Zirve’den Rodos’a kadar lacivert deniz alabildiğine görülüyor. Çameli ve Dalaman’ın köyleri, Ortaca, Köyceğiz ve Gökova’ya kadar uzanan bölümü.Şansımıza hava açık,çok net görülebiliyor.Sandras zirvesinden görememiştik dün.
2080 metrelik bir dağ zirvesinin bizi, taze keçi sütünden, peynirine, yeni demli çaydan, menemene enfes bir köy kahvaltısı ile buyur edeceği hiç aklıma gelmezdi. Sandras’ta içemediğimiz demli çay da burada bekliyormuş bizi. Her an sürprizlerle dolu macera sevenlere.

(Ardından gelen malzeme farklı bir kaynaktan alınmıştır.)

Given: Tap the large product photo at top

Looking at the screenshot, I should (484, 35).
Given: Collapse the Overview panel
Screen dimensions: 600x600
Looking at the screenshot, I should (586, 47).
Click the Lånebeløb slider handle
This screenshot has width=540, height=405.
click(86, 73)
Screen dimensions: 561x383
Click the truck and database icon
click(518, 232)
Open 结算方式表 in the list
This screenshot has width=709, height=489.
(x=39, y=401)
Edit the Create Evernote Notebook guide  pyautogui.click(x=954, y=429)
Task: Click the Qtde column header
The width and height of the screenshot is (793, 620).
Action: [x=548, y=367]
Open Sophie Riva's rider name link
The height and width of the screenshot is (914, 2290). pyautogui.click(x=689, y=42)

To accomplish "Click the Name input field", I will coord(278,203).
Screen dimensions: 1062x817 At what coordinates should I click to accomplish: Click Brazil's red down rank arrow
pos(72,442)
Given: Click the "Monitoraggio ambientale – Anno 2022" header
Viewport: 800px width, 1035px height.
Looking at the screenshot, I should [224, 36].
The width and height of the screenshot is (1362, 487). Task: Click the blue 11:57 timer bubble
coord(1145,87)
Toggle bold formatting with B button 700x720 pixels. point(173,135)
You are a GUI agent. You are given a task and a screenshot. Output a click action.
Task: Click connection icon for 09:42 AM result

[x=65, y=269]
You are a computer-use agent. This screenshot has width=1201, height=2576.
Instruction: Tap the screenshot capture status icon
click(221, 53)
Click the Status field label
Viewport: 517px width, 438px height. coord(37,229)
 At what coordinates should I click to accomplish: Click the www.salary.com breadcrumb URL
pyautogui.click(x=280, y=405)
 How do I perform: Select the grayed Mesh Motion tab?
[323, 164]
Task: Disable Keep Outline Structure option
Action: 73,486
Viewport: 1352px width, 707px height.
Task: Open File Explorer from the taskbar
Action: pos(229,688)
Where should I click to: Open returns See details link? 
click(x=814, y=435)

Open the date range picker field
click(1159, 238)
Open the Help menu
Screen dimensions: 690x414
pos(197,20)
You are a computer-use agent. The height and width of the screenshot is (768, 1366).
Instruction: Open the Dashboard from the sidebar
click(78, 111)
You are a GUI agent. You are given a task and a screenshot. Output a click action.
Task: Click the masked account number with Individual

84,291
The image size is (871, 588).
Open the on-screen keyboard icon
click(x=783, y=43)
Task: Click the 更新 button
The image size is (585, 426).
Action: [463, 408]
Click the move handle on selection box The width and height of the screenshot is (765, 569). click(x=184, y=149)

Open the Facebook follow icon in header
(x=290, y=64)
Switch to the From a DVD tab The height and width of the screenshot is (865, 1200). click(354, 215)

Ergun Bey ve eşiyle sohbet ediyoruz kahvaltıda. Dönme vakti geldi, diyerek ayrılıyoruz yanlarından. Kamp yerine süratle inerek eşyaları topluyoruz.
Dönüş yolculuğu sahilden; Arpacık ve Üzümlü Köyü’ne girelim. Her yer üzüm bağları ile dolu bu yemyeşil köylerde.Ne yazık ki bağbozumu mevsimi değil.İştahımızı eylüle saklıyoruz”Eylül’de gel”,şarkısıyla. Yolumuz Fethiye, Saklıkent, Kalkan, Finike, Kaş üzerinden devam ediyor. Akvaryum türkuaz cennet Kaputaj Plajı’nın serin sularında biraz mola veriyoruz. Enfes bir koy. Yabancı turist doluşmuş. Duş yok ama çözüm biraz ilerideki Akçagerme Plajı! Biraz daha yüzüp duşlandıktan sonra Antalya’ya dönüyoruz çok renkli bir etkinliği yaşamış olmanın coşkusu ve tatlı yorgunluğuyla.